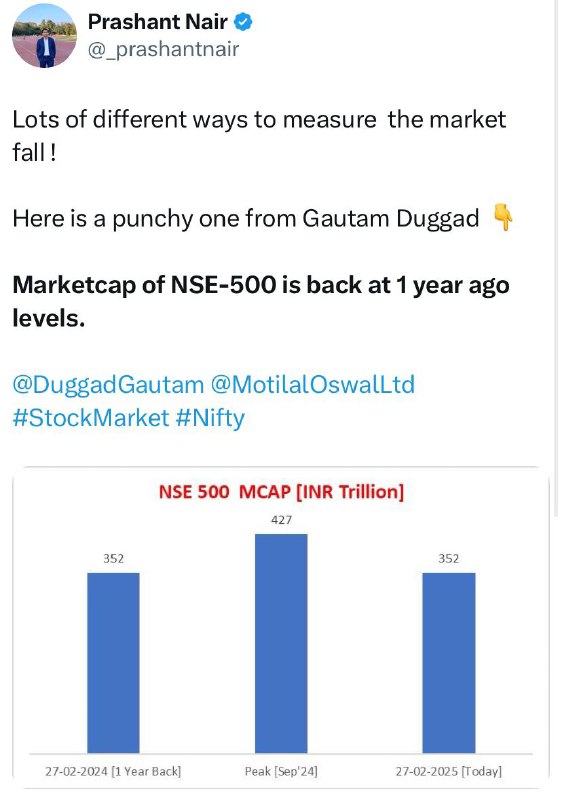Select the 27-02-2024 blue bar

[x=113, y=663]
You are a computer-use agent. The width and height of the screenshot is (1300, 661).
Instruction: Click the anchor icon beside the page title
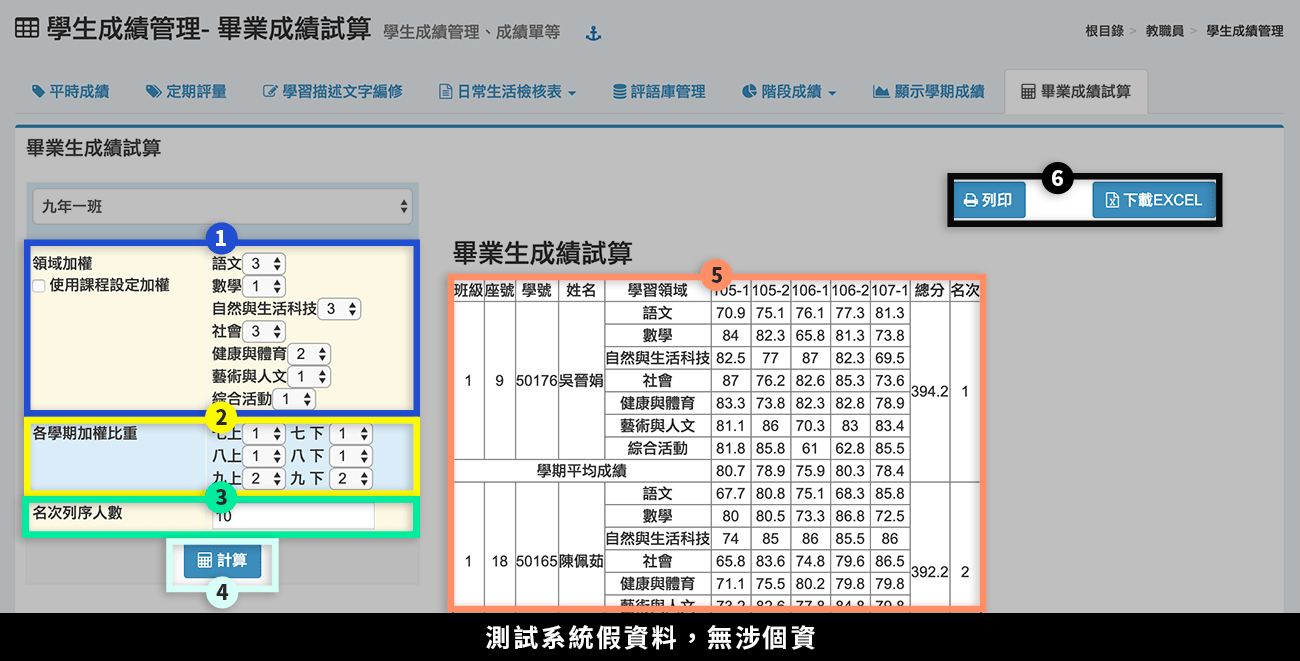click(x=593, y=34)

• • •

Task objective: Working from the records above, reproduce exactly the lines from the one with "Instruction: Click the" through the last line, without the pictures.

Exercise solution:
Instruction: Click the anchor icon beside the page title
click(x=593, y=34)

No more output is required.